INSTRUCTIONS TO FOLLOW = Could you copy exactly the lines from the one containing "At what coordinates should I click to accomplish: Click" through the last line of the records below, leaving out any pictures?

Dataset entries
::::::
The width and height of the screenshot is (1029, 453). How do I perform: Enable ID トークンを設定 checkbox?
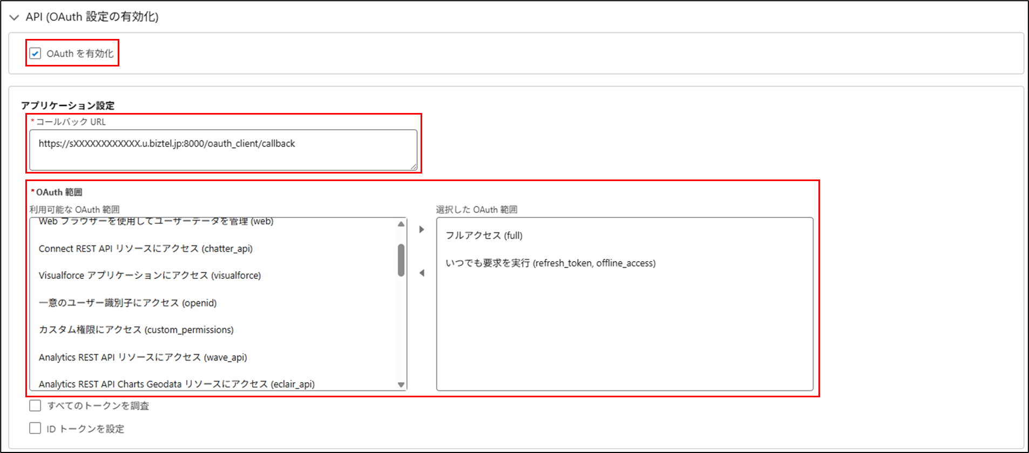pos(35,428)
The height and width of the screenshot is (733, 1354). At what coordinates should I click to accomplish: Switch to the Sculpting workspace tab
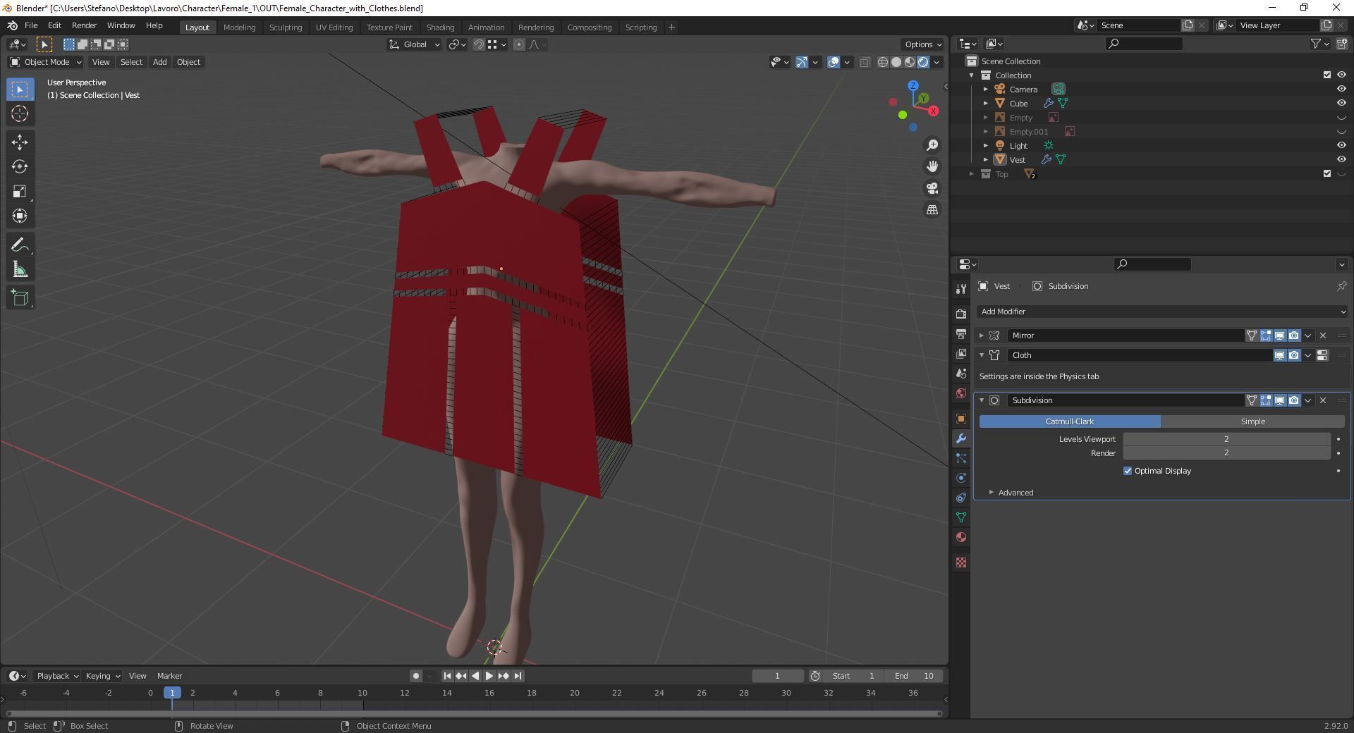[x=285, y=27]
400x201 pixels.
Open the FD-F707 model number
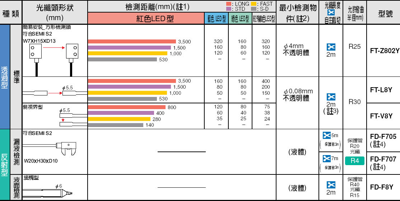tap(383, 159)
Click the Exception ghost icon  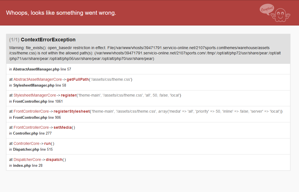275,13
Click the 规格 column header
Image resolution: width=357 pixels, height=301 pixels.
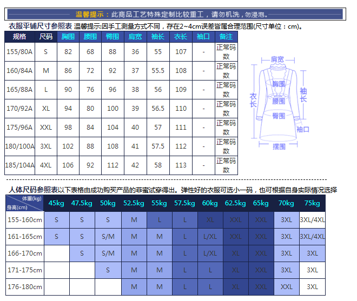pos(19,37)
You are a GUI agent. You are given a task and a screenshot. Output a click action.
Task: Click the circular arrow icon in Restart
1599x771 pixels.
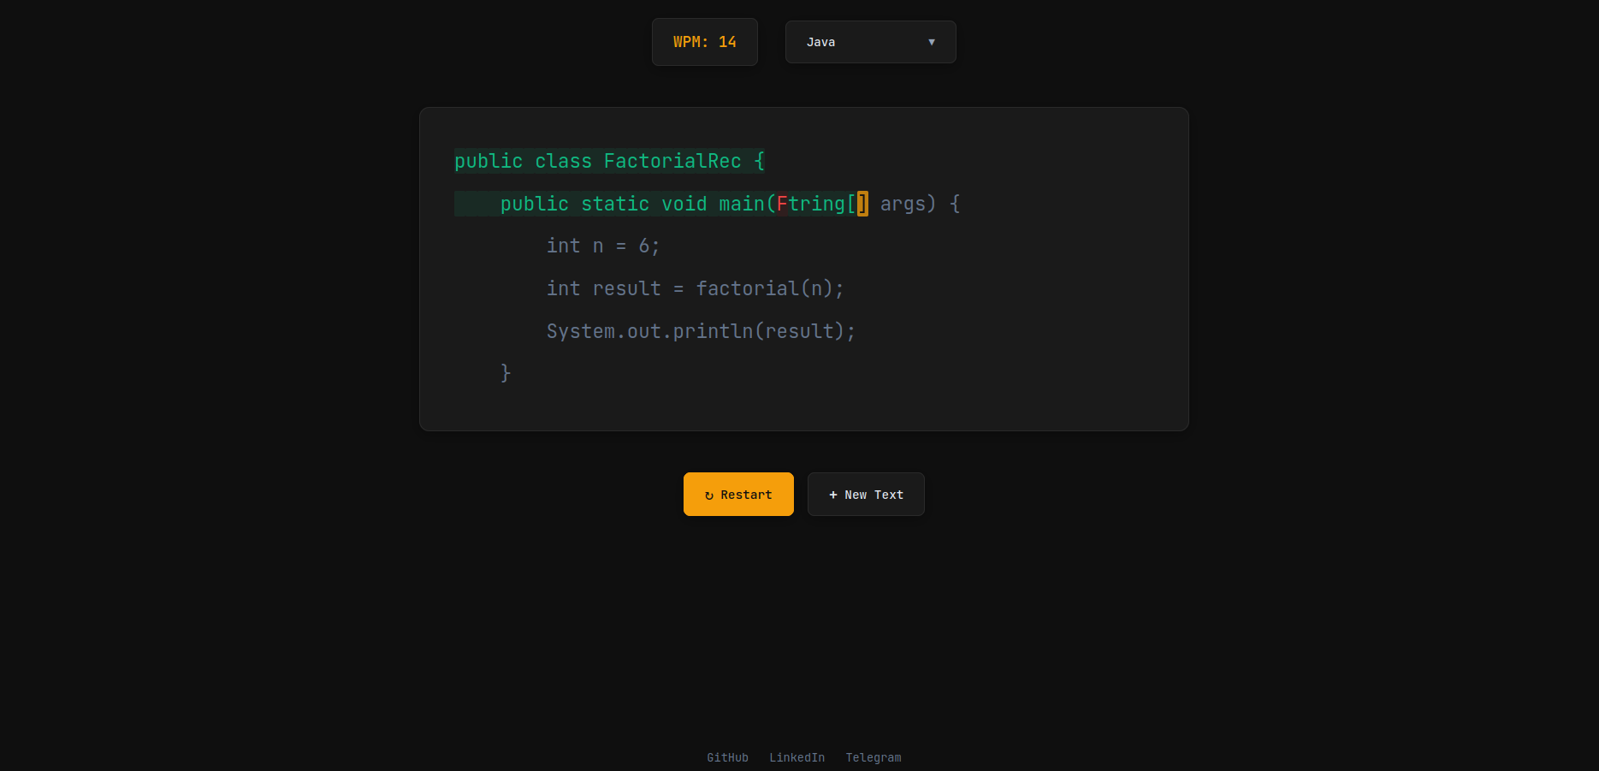click(x=708, y=495)
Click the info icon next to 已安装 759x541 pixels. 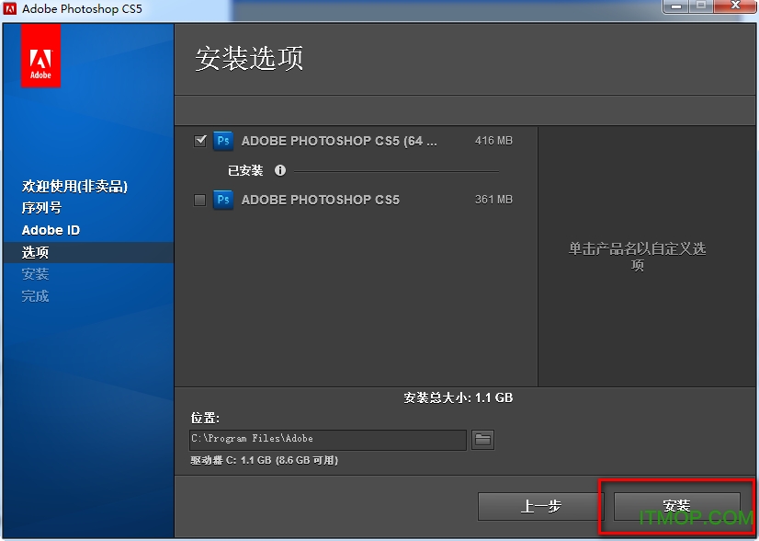280,170
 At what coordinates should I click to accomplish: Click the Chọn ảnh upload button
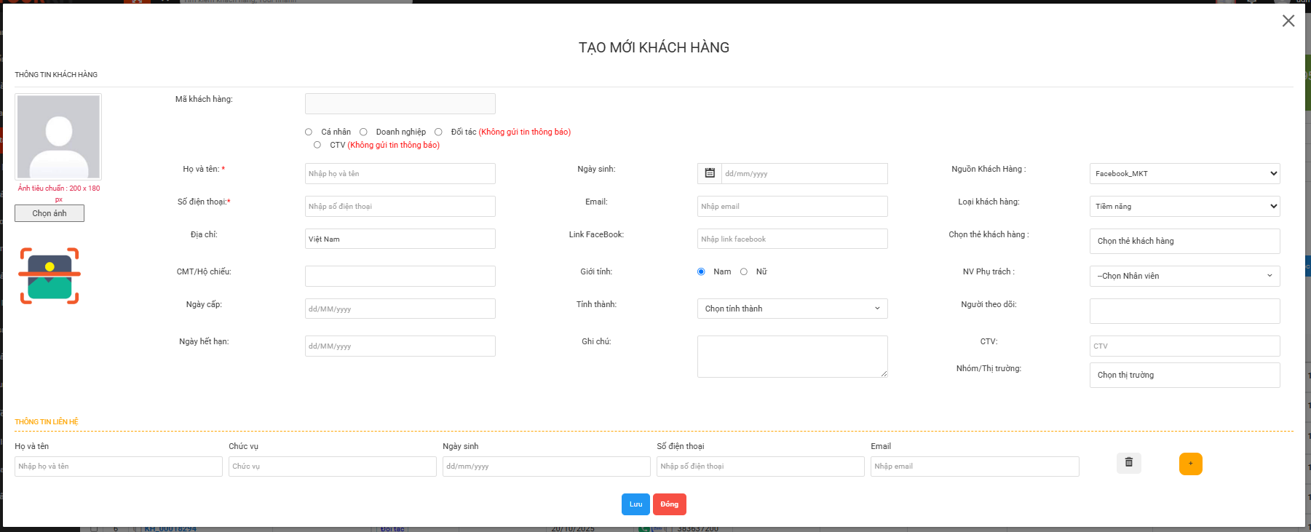click(49, 213)
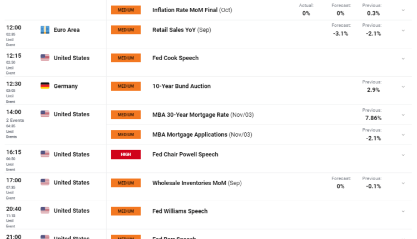
Task: Expand the Fed Chair Powell Speech row
Action: [x=403, y=155]
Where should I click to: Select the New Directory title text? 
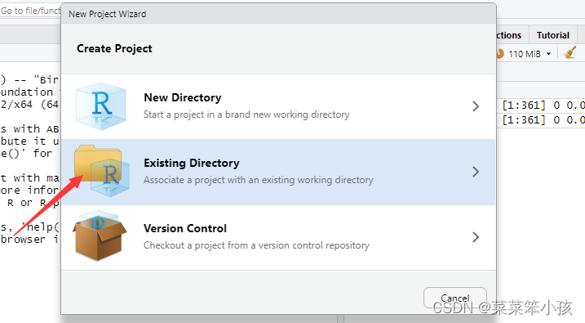point(183,97)
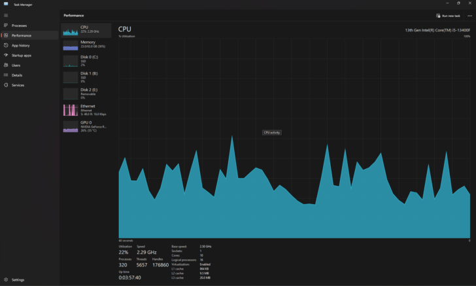Select removable Disk 2 (E:)
This screenshot has height=286, width=476.
[x=86, y=93]
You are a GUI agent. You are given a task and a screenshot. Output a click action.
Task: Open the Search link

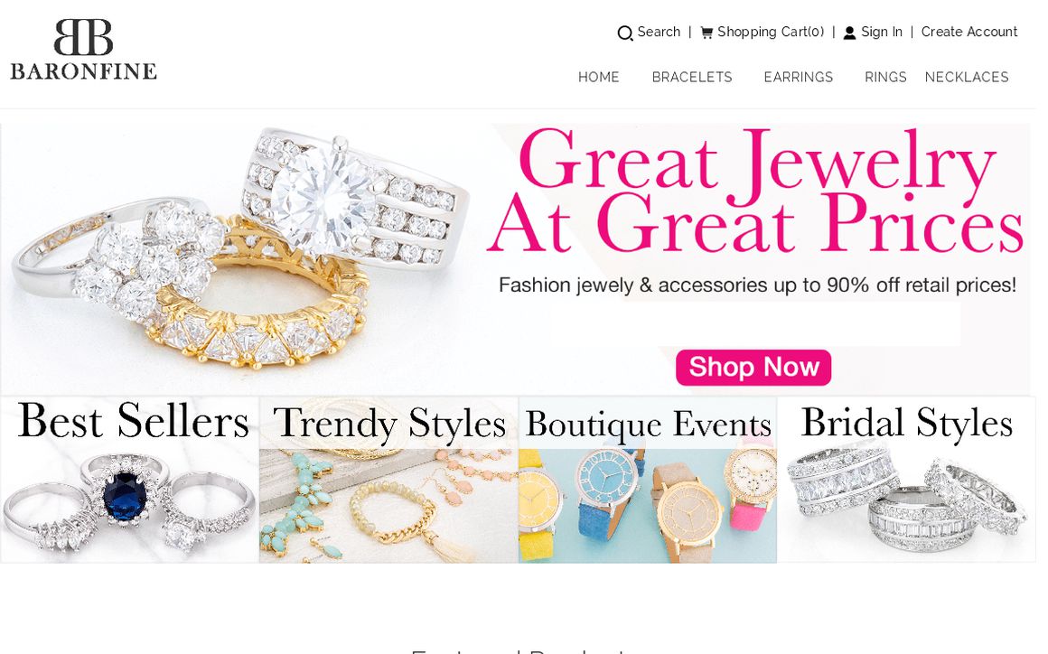pyautogui.click(x=659, y=32)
::::::
SOLUTION FOR THIS EXERCISE =
 At what coordinates should I click to accomplish: Click the Chọn ảnh upload button
click(49, 213)
Task: Expand the Fed Chair Powell Speech row
Action: [x=403, y=155]
Where should I click to: Select the New Directory title text? 
point(183,97)
Select removable Disk 2 (E:)
This screenshot has height=286, width=476.
[x=86, y=93]
You are a GUI agent. You are given a task and a screenshot. Output a click action.
Task: Open the Search link

pyautogui.click(x=659, y=32)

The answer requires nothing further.